Defense Finishes Closing Arguments in Rilya Wilson Case

Jury deliberations were expected to begin Thursday

After an eight-week trial, a jury is close to deliberating the case of a South Florida woman accused of killing foster child Rilya Wilson more than a decade ago.

Defense attorney Michael Matters and prosecutors wrapped up closing arguments Wednesday.

Jurors were expected to begin deliberations on Thursday. They must decide if 67-year-old Geralyn Graham smothered the 4-year-old girl in 2000 after allegedly abusing her for months.

Graham insists she is innocent. She faces life in prison if convicted.

The case triggered a major scandal at Florida's child-welfare agency because Rilya's disappearance wasn't discovered for 15 months. The case led to resignations and the passage of reform laws.

Rilya's remains have never been found. The state's case rests heavily on jailhouse informants who say Graham confessed to them behind bars.

Matters spent much of his time taking shots at the star witness for the state, jailhouse informant Robin Lunceford. She testified that Graham had confessed in jail to killing Rilya. Lunceford , as a career criminal, was arrested for armed robbery and was looking at a life sentence for being habitual offender. Matters said she made things up to make a deal with the state.

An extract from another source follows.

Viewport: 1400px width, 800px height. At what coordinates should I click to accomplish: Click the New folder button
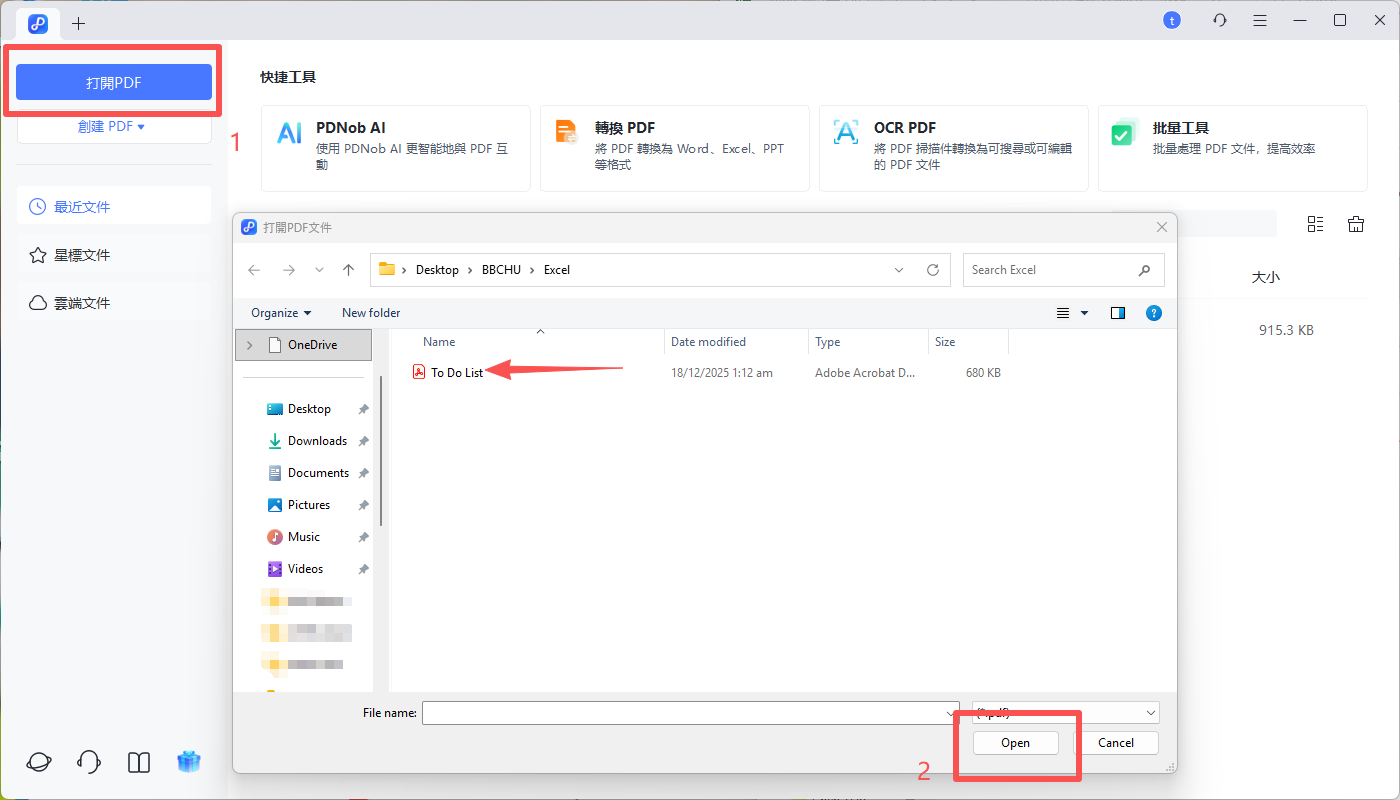(x=371, y=313)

"She didn't have to take a chance on getting convicted again, she got the best deal known, they cut her life sentence down to 10 years," Matters said.

He added that the story that Graham confessed to Lunceford doesn't make sense.

"And tell her all the things she never told her lover and companion for all that time, that she never told anyone else, that she denied forever, but to Robin the Saint, she's gonna confess? Come on," he said.

He also spoke about a lack of physical evidence.

"There's no evidence of it because my client never committed murder, my client never smothered Rilya Wilson, my client never buried Rilya Wilson anywhere, and that's the first element of murder in the first degree, that's the first thing they gotta prove, they gotta prove Rilya is dead," he said.

But in the state's rebuttal, prosecutor Sally Weintraub went through Lunceford's testimony point by point, aruging that Lunceford told police details that could've only come from Graham.

"How would Robin Know there was no DNA in this dog cage? Because the defendant told her it was clean," Weintraub said.